For moissanite, the question is usually what performs most like a diamond. Here’s my list for rounds… I think the old cuts are better than modern. That said, here is how I rank the modern rounds (in order, I always prefer near colorless/GH over the higher colors for realism): NEO diamond cut, Harro Round, SuperNova (not a H&A style cut), Amora Eternity, F1 Hearts & Arrows. For shape, rounds are more dimaond like than fancies, but I’ve been impressed with some of the cushion. The ovals look ‘too perfect’ but with the new super-ideal oval diamond being released soon, that may be less of a “tell”. Fire and Brilliance on Youtube have fantastic comparison videos (https://www.youtube.com/watch?v=Qu3MCh78Gz4).
For lab diamonds, D.Nea will sell to the public and PureGrown and Chatham sell through vendors.
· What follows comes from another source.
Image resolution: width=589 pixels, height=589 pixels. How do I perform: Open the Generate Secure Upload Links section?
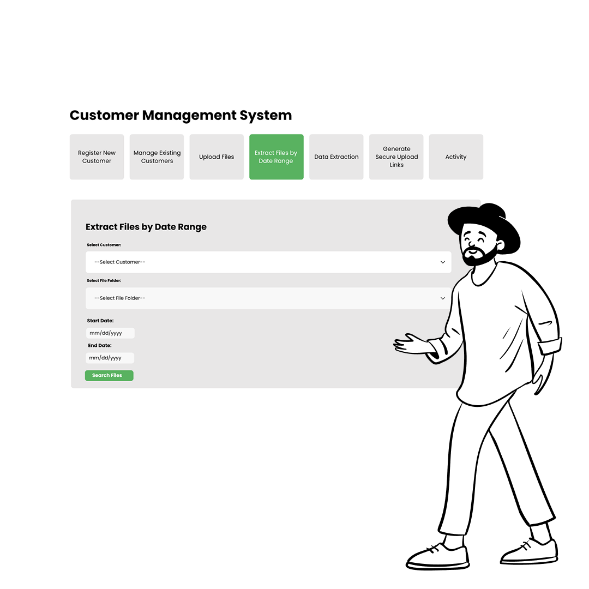(396, 157)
But, selecting a lab diamonds is exactly like selecting a natural diamond except that neither of the top grading labs will grade lab stones (GIA and AGS), so you need to be more careful with the rating outcome.
These are measurements to help you stay in ideal cut territory and apply for mined and lab.
crown angle: 34-35.0 (up to 35.5 crown angle can sometimes work with a 40.6 pav angle)
pavilion angle: 40.5-40.9 (sometimes 41.0 if the crown angle is close to 34)
Once you find a diamond that meet these, you can use the HCA Tool to find complimentary angles. If the stone score under 2.0, request and ASET or Idealscope to see how it perforns.